→ **Exercise description**
Only the lines from the line that contains "The width and height of the screenshot is (745, 578)." through the final line of the entries below belong in your answer, copied exactly and without pictures.

→ **Data shown**

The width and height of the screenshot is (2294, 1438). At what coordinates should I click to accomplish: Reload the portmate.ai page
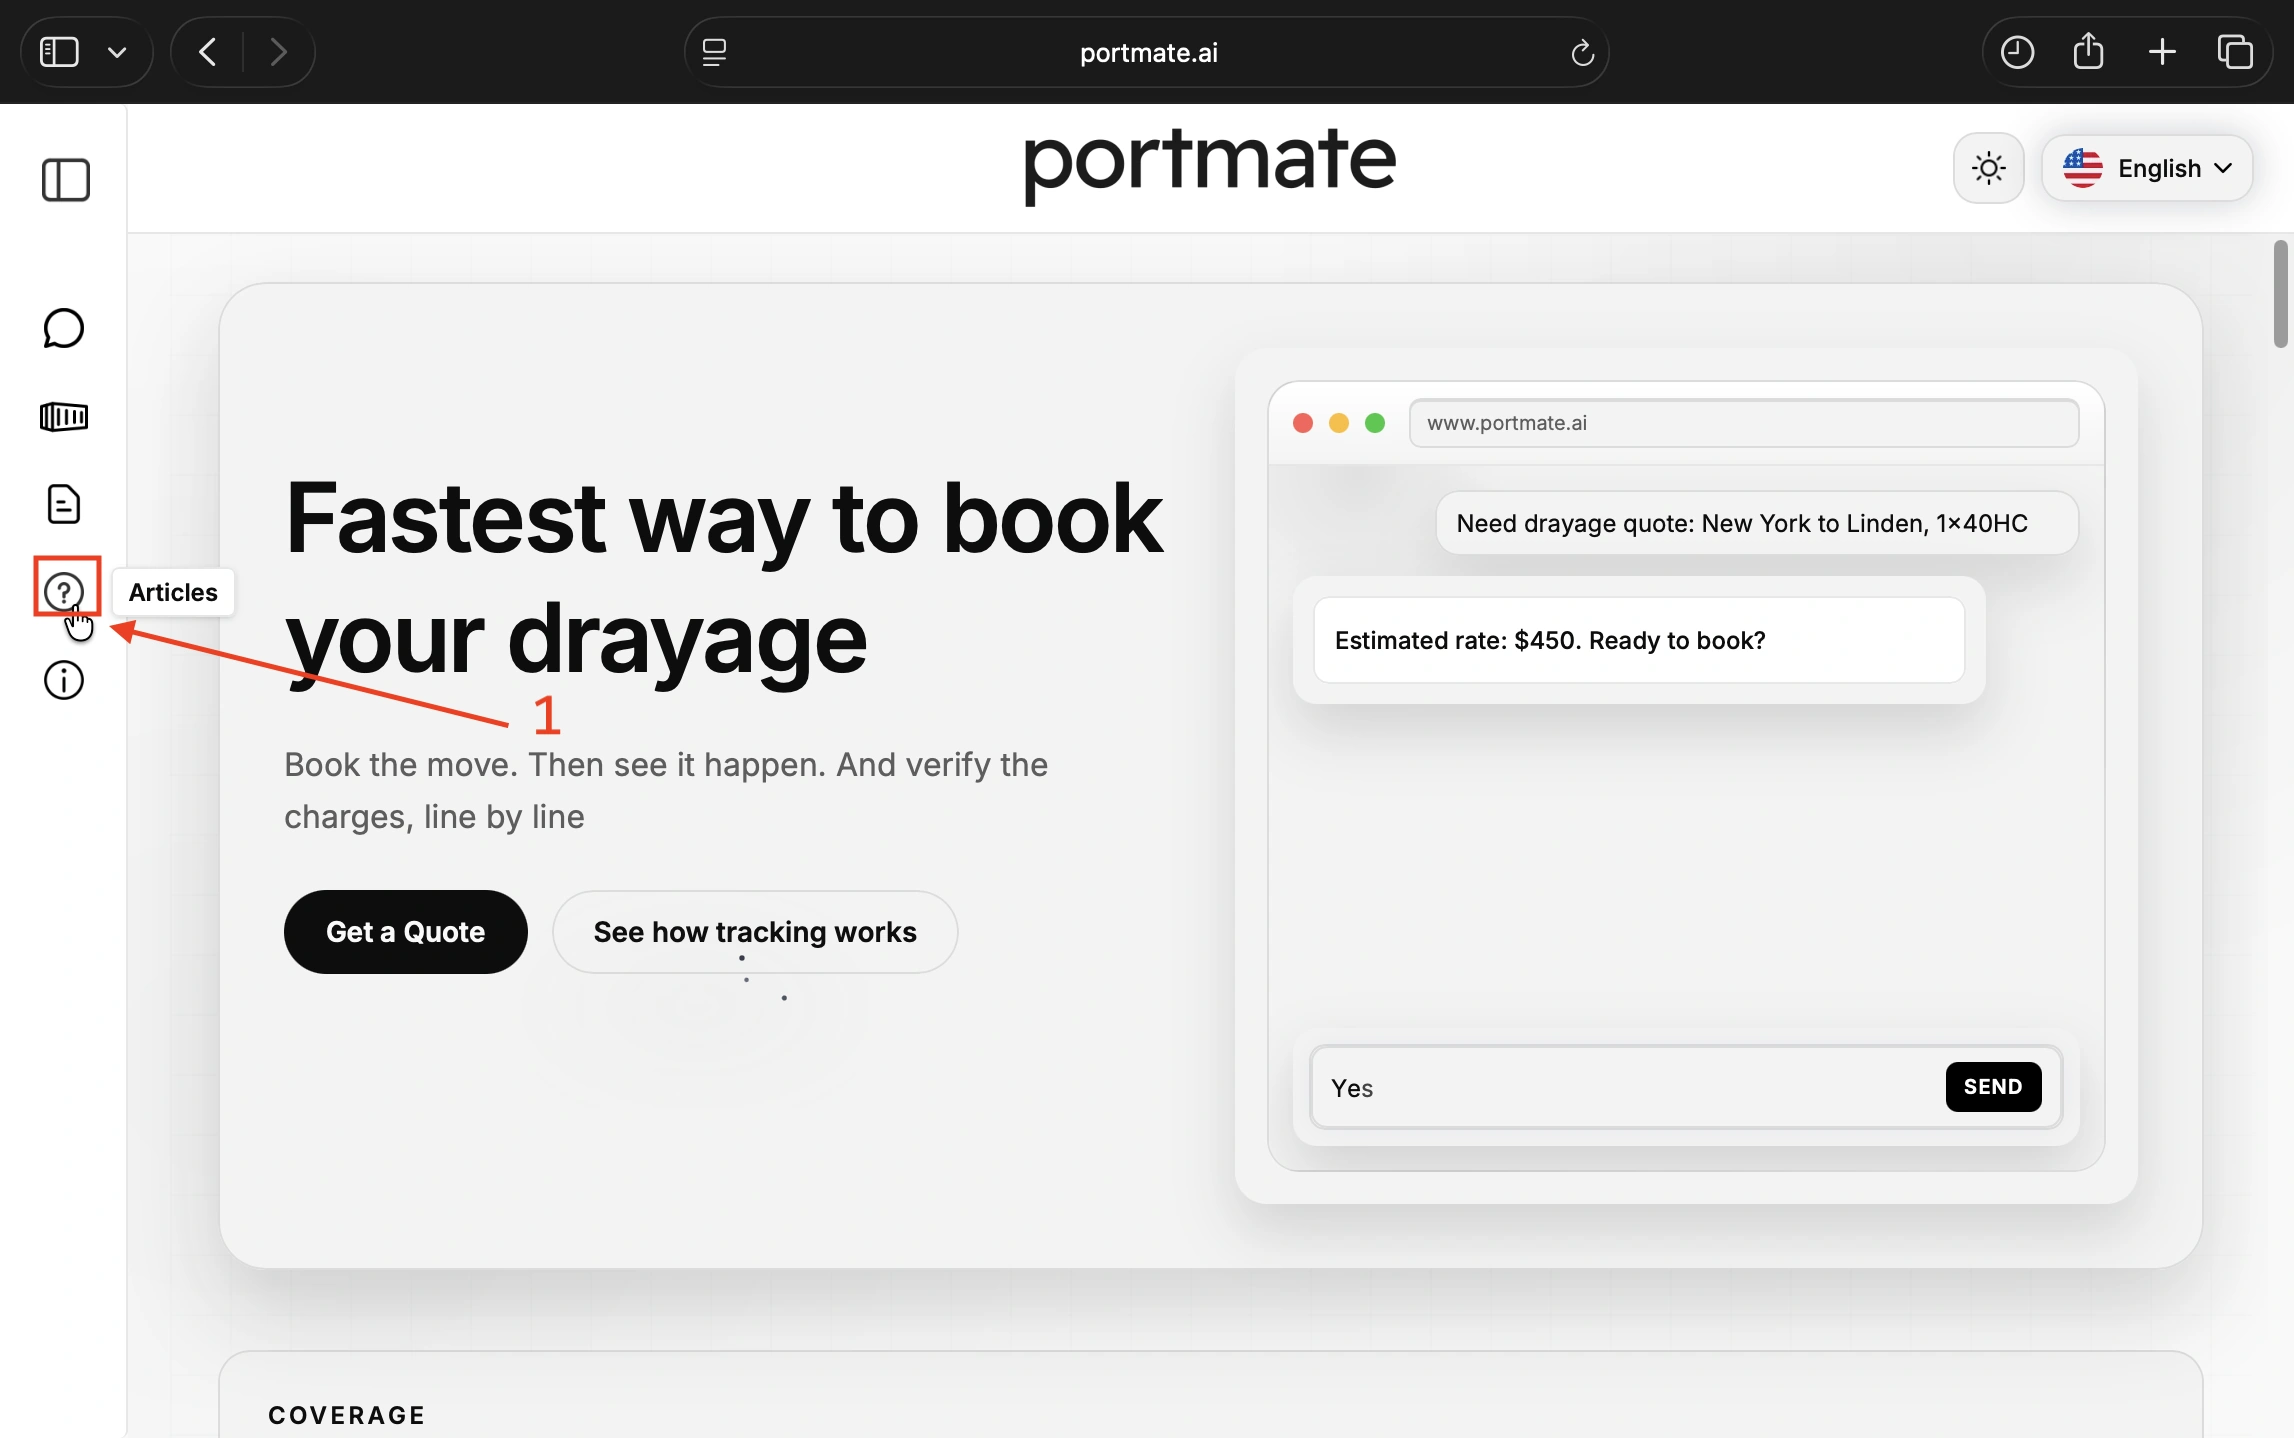pyautogui.click(x=1581, y=52)
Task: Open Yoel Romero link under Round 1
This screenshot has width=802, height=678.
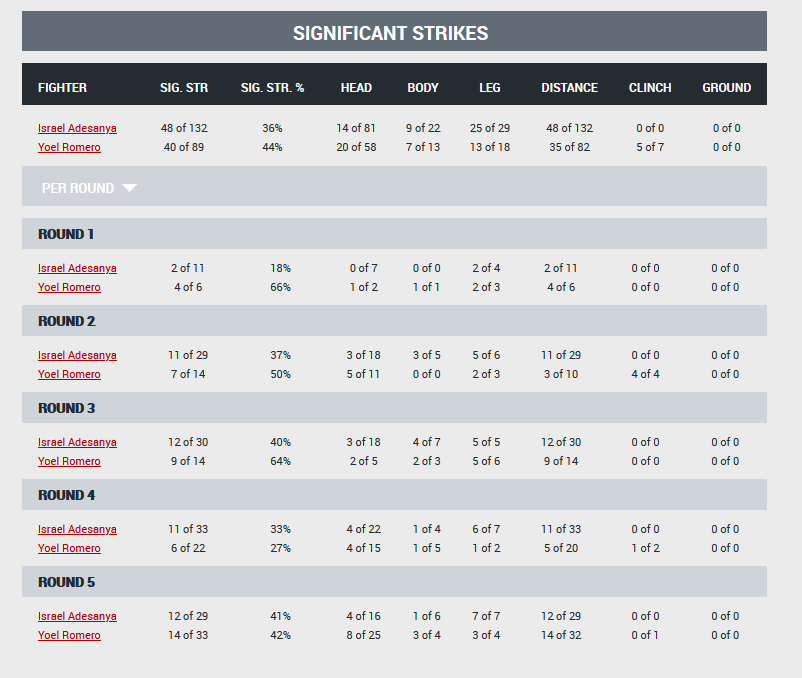Action: [x=69, y=287]
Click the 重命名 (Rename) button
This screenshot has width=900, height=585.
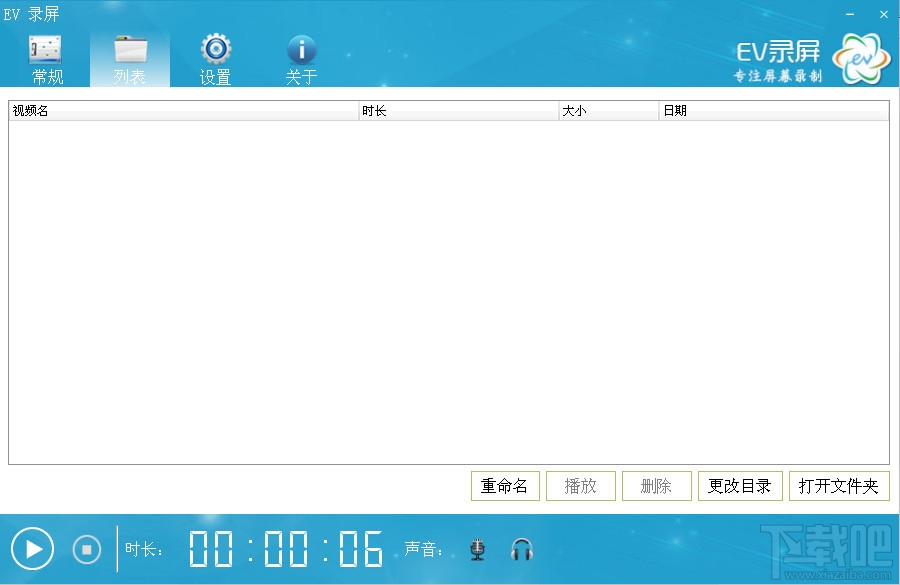505,485
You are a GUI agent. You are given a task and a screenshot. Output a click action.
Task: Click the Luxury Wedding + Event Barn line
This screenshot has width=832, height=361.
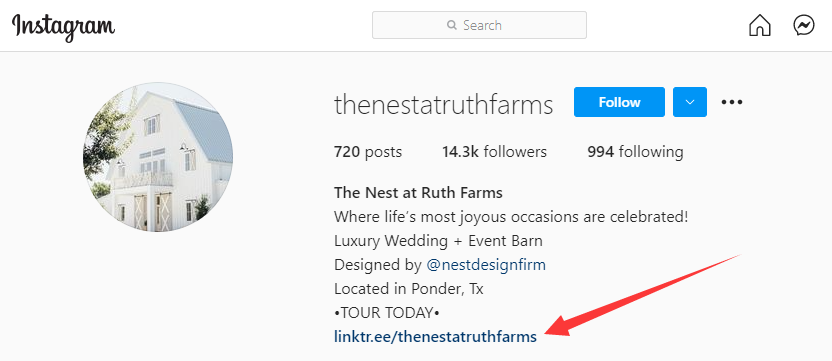point(438,241)
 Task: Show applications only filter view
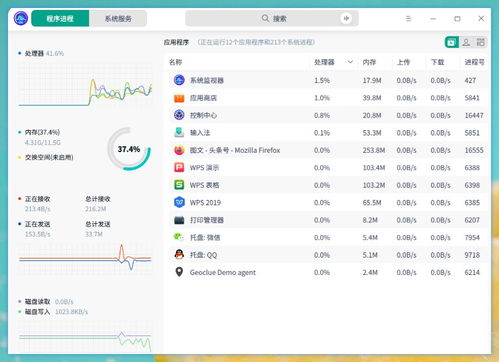pyautogui.click(x=452, y=42)
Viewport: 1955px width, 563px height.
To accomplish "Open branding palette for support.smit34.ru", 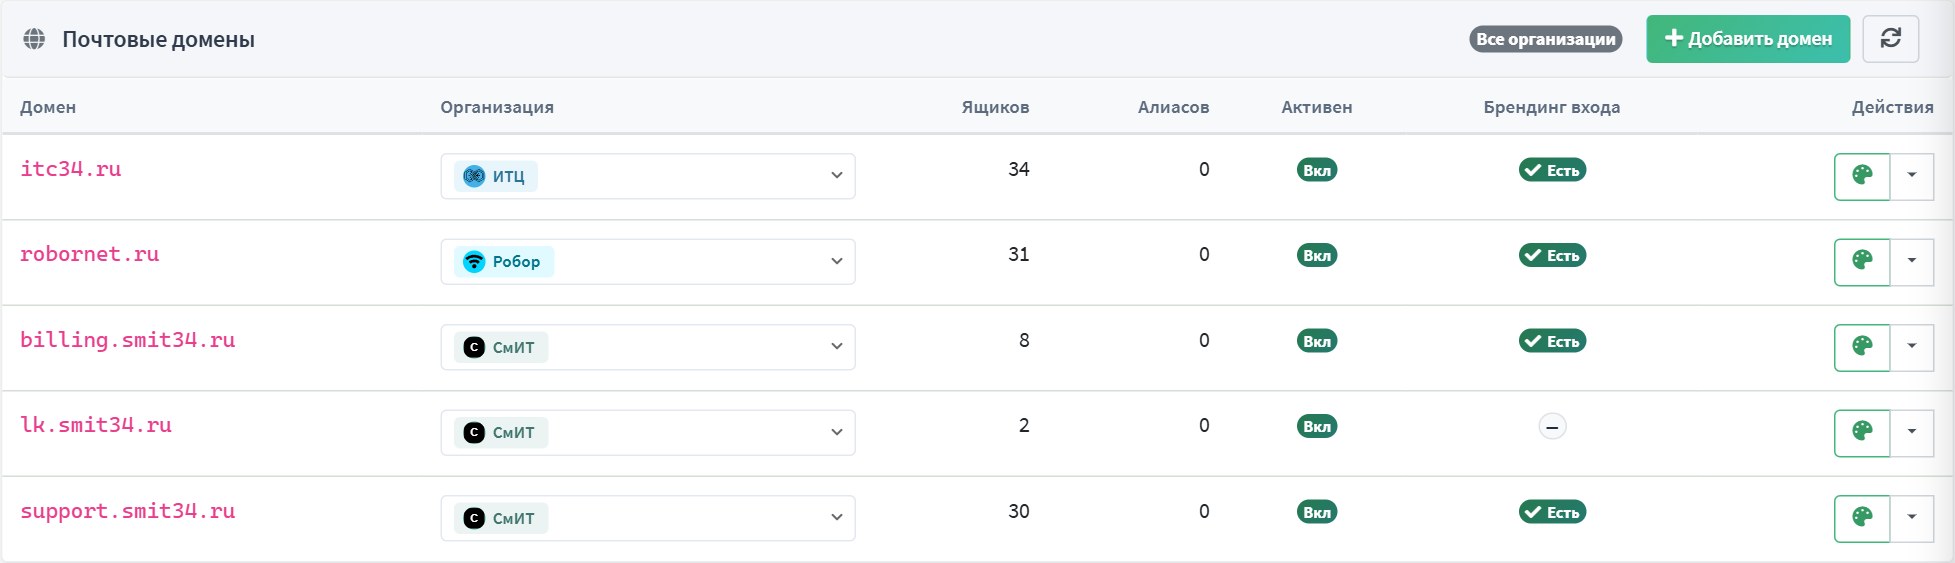I will (1862, 518).
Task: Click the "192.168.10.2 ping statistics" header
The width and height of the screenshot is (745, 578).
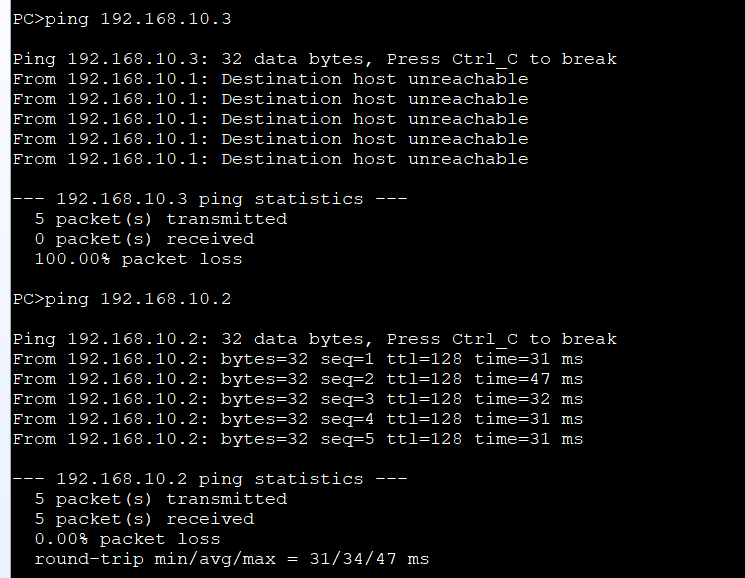Action: [x=209, y=479]
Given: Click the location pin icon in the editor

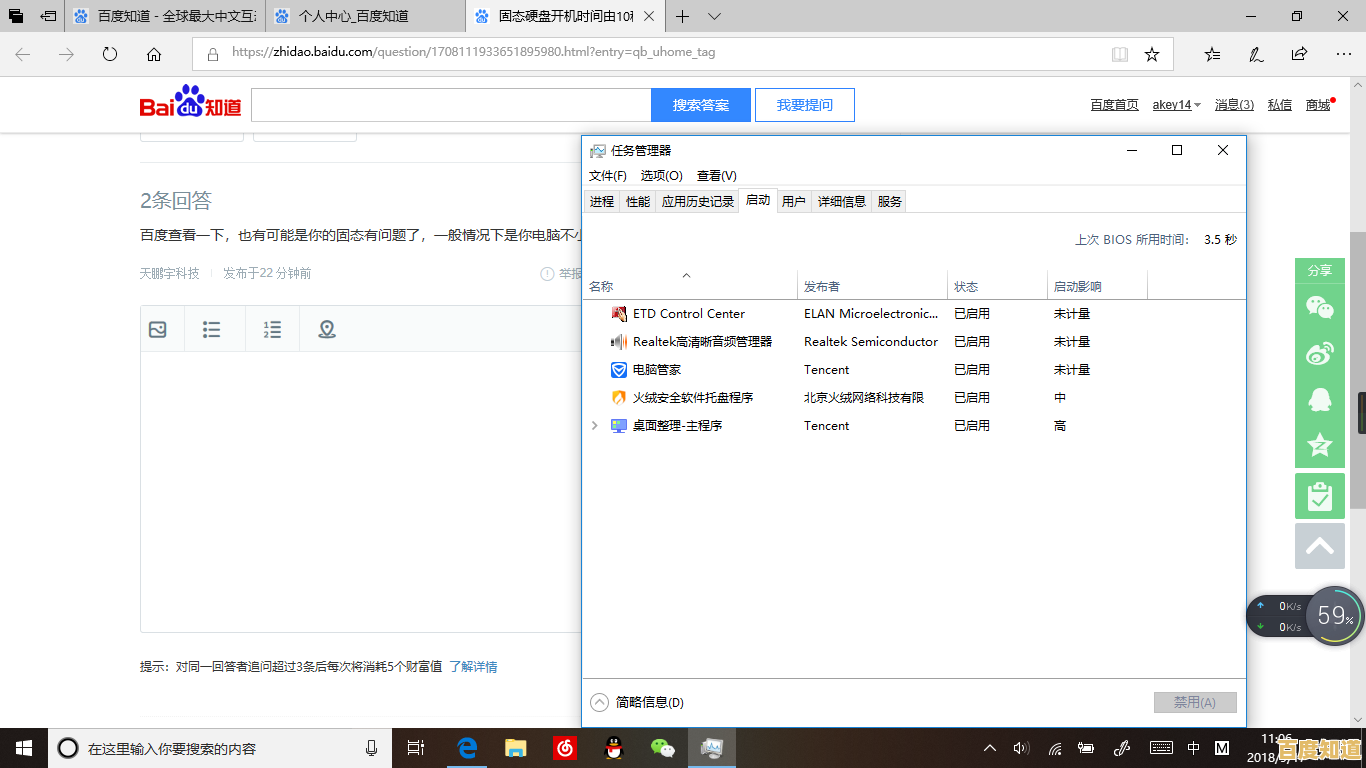Looking at the screenshot, I should (327, 328).
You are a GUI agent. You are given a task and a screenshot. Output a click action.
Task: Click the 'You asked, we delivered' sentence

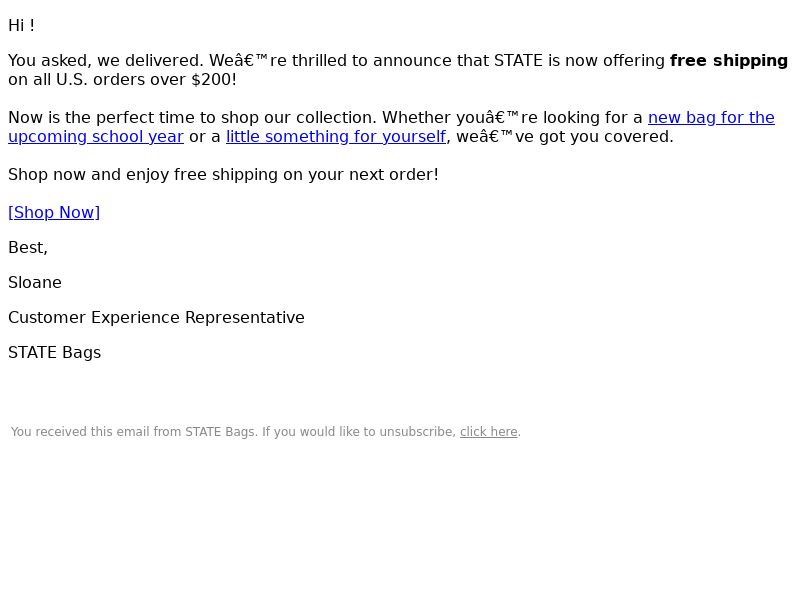[x=106, y=60]
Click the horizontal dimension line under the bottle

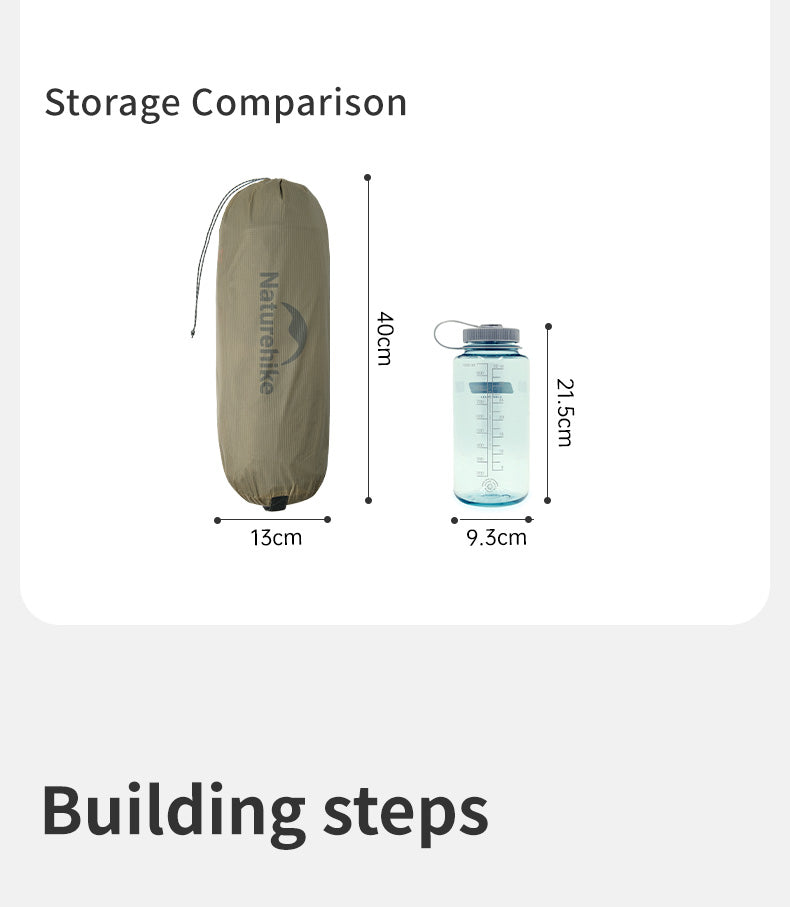[x=492, y=520]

→ **Written reply**
The width and height of the screenshot is (745, 578).
Action: [x=209, y=479]
Given: Click the location pin icon in the editor

Looking at the screenshot, I should (327, 328).
You are a GUI agent. You are given a task and a screenshot. Output a click action.
Task: Click the 'You asked, we delivered' sentence

[x=106, y=60]
Click the horizontal dimension line under the bottle

[x=492, y=520]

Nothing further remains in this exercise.